La foto è sulla mensola: lui sorride, lei lo bacia sul collo.
Mentre Antonio sta apparecchiando per due, un pensiero fugace gli attraversa la mente – forse dovrei nasconderla. Il campanello suona: sul pianerottolo una donna elegante, capelli scuri e occhi da cerbiatta.
«Ciao, sono Anita»
La fa accomodare. Lei nota il tavolo e si ferma.
«Addirittura?»
«Non si usa?»
«No», gli dice lei con un sorriso materno. «Di solito no»
Parlano di tutto, come se tutto fosse normale. Finito di mangiare lei gli si avvicina, vanno verso il divano, si abbandonano sdraiati.
Antonio ha gli occhi lucidi.
Lei, corrucciata. «Se hai cambiato idea, devi dirmelo adesso»
Lui scuote la testa lentamente, guance umide. Lei annuisce, e mentre si lega i capelli nota la foto. La sua espressione si fa assorta.
«È per lei, vero?»
L’uomo la guarda dal basso, occhi negli occhi. Fa di sì con la testa.
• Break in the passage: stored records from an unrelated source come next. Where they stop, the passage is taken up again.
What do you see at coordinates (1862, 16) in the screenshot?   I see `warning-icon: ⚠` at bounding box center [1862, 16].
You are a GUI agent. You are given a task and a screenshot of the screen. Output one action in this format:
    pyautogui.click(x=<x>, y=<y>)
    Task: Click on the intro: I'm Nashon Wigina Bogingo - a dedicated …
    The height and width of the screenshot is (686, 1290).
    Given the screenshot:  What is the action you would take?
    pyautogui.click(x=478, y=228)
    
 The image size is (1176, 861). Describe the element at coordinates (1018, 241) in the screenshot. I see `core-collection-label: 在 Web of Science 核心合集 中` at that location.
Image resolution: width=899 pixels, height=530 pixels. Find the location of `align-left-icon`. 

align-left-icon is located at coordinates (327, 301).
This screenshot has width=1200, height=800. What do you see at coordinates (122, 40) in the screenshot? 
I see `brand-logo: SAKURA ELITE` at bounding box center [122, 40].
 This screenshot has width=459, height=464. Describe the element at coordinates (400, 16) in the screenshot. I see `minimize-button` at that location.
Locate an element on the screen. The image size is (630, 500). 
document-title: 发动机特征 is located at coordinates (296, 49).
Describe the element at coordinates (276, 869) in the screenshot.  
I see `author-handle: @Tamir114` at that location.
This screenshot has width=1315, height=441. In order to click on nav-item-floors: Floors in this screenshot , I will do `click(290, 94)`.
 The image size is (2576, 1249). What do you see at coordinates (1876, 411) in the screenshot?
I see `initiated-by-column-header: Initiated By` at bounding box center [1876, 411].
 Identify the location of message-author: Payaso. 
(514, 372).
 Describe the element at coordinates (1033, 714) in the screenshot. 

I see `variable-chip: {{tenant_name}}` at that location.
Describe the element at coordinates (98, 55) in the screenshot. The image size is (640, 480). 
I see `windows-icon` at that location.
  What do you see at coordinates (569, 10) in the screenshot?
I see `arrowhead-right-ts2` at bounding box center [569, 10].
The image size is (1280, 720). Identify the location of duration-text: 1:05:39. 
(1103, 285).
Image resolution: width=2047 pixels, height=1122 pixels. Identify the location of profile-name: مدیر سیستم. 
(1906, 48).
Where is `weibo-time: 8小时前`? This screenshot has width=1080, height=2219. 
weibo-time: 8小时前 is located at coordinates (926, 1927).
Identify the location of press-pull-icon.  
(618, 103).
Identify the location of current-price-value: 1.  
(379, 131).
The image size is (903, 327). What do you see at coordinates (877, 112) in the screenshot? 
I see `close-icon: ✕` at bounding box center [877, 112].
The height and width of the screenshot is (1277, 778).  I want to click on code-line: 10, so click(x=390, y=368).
Anita gli accarezza i capelli e gli asciuga le lacrime. Mentre si china su di lui, le pupille le si restringono; due canini avorio le spuntano dalle labbra rossetto. Lo prende piano, con dolcezza. Quando i denti recidono l’arteria, Antonio ha un brevissimo momento di dolore; la vista diventa cremisi, poi dal cremisi passa al nero
Due mesi dopo
Al bar, un mattino. La luce non gli procura più il dolore dei primi giorni: le vesciche sono ormai un lontano ricordo.
Lei è al tavolino con le amiche, ride e guarda negli occhi l’uomo lì a fianco. Si tengono per mano.
Si ferma davanti a loro, muto. Le placche in gola devono ancora sparire.
«Ah... Antonio». Lei, quasi sottovoce. «Ciao... come stai?»
Non la sente. L’unica cosa di cui si rende conto guardandola è il pulsare preciso e costante della sua giugulare che segue a ritmo di danza il battito del cuore.